What the task requires |
Render as a Markdown table the lines starting with the line that contains "You are a GUI" and going on through the line that contains "pyautogui.click(x=394, y=201)", both included. Use the columns Row and Line, numbering each row and leaving out blank lines.

Records to use |
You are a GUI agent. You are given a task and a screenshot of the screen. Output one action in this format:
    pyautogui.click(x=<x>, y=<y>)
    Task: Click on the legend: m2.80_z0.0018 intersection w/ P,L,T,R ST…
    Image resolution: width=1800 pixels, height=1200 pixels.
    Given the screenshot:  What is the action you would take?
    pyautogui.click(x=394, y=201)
---
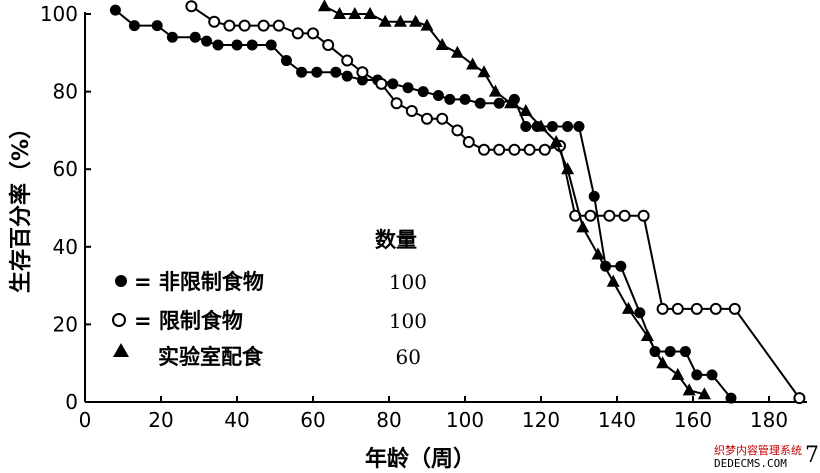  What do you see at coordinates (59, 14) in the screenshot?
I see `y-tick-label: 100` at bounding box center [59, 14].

The answer |
| Row | Line |
|---|---|
| 1 | You are a GUI agent. You are given a task and a screenshot of the screen. Output one action in this format: |
| 2 |     pyautogui.click(x=<x>, y=<y>) |
| 3 |     Task: Click on the legend: m2.80_z0.0018 intersection w/ P,L,T,R ST… |
| 4 |     Image resolution: width=1800 pixels, height=1200 pixels. |
| 5 |     Given the screenshot:  What is the action you would take? |
| 6 |     pyautogui.click(x=394, y=201) |